Dije que solía porque Keira no solo observaba a los pájaros. A la distancia era capaz de llegar a amarlos, algunos lo llamarían obsesión o quizás capricho. Y no ocurría tan a menudo como su aburrimiento debería justificar que ocurriera. Había pocos, pero existían. Pájaros brillantes cuyos rayos de luz aclaraban parte de su mundo invernal. Pájaros destinados a alzar su vuelo más allá de los demás, y en consecuencia del campo de visión de Keira. Pájaros que no miraban abajo, pájaros con brillantes metas como su plumaje. Pájaros que solo observaban por encima de sus cabezas, como soñara Keira en el pasado. ¡Y era tan maravilloso enamorarse de ellos! Aunque en su invierno eterno fuera imposible, parecía que un extraño calor se apoderaba de su pecho. Le hacía olvidar por un instante donde estaba y qué podía y no hacer. Le hacía olvidar sus límites y abría ante ella un abanico de maravillosas posibilidades.

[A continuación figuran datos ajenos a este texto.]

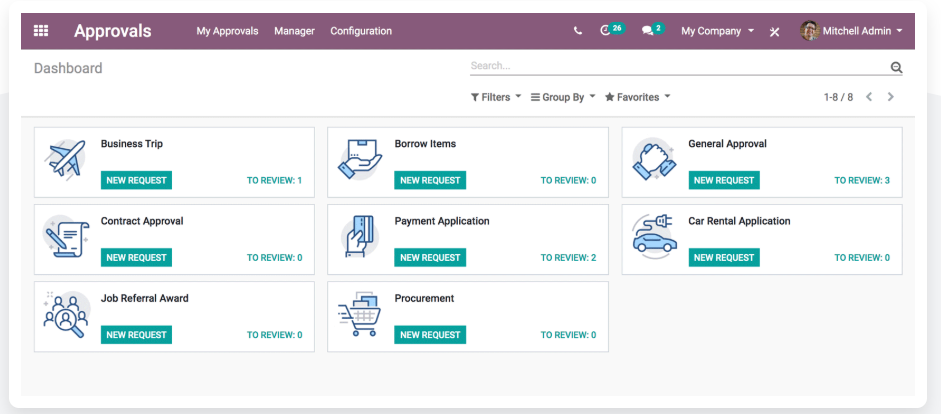Click the magnifier search icon

click(x=896, y=68)
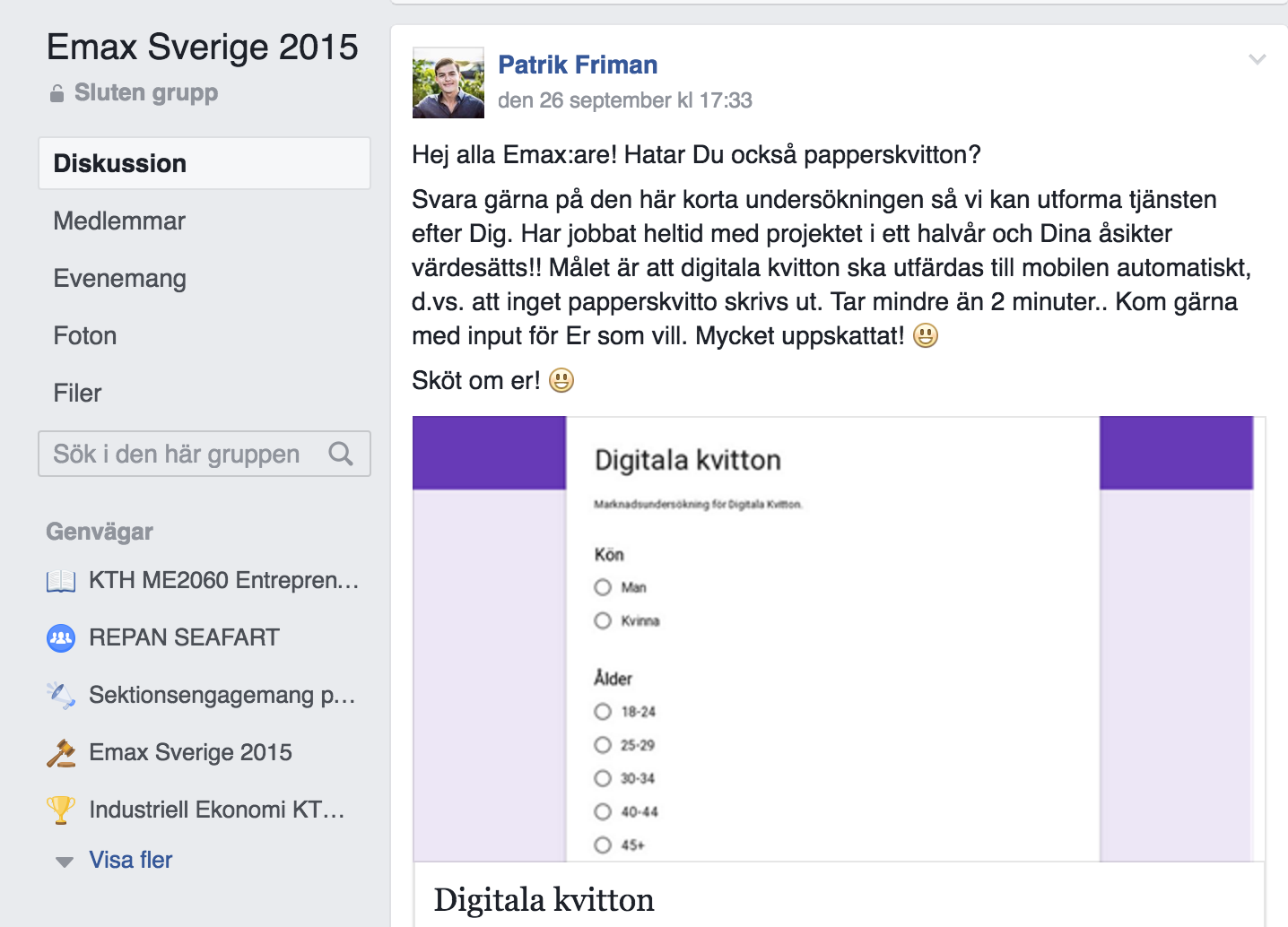Focus the Sök i den här gruppen field
The image size is (1288, 927).
pos(179,454)
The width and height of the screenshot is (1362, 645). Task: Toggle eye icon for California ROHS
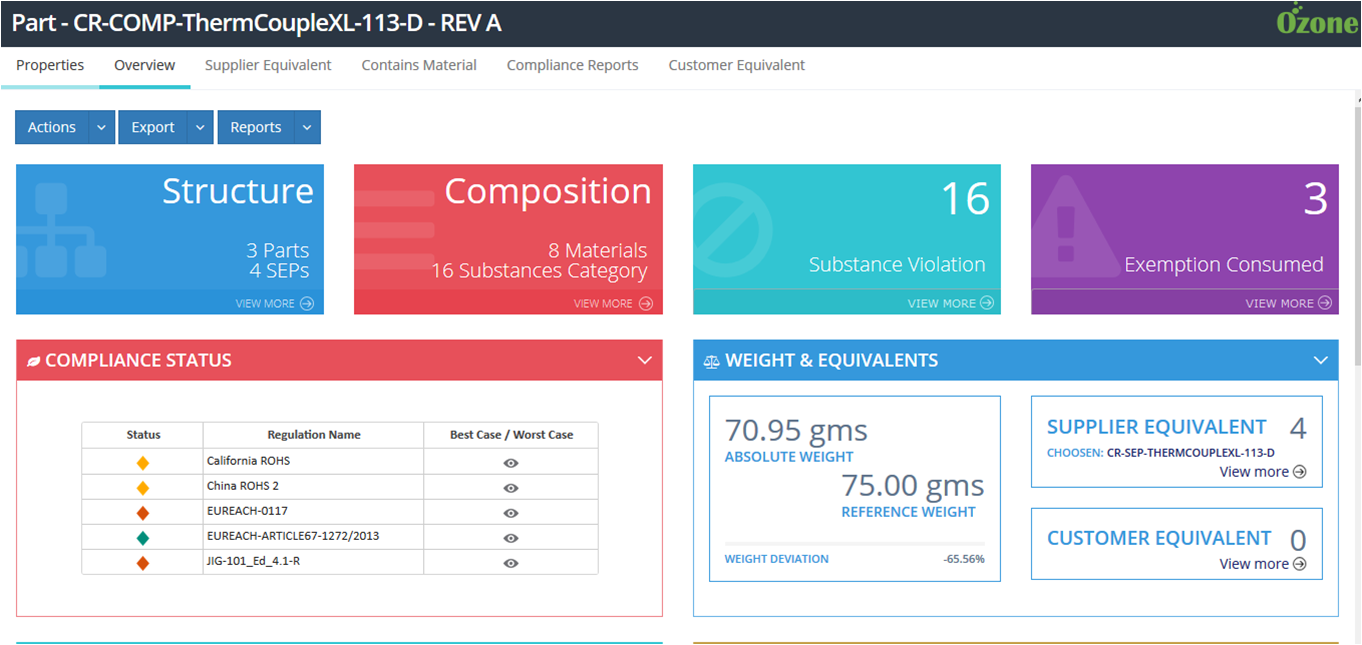click(x=510, y=463)
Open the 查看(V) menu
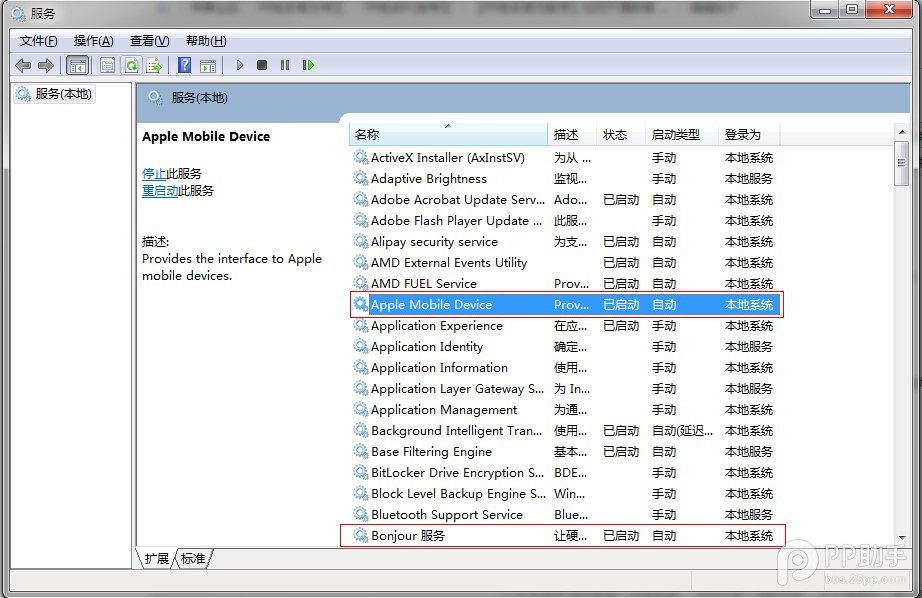 149,41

La cegaba tanto... la cegaba tanto que a veces se sentía capaz de volar. Y digo sentía porque en cuanto alzaba sus brazos y pegaba un pequeño brinco no sucedía NADA. Sus pies seguían tan anclados al suelo como desde hacía demasiado tiempo ya ocurría. ¿Era fuerte y lo superaba sin derramar ni una lágrima? Eso pensaban quienes cayeron y la llamaron fría. Nada traspasaba su imperturbable barrera, en apariencia. Así, cuando nadie la veía, abrazaba sus piernas acurrucada en el frío. No le molestaba. El frío la refugiaba de nuevo del calor que incendiaba su rebeldía y aumentaba sus esperanzas. El frío la refugiaba de sí misma. Y eso era... perfecto para ella en ese instante.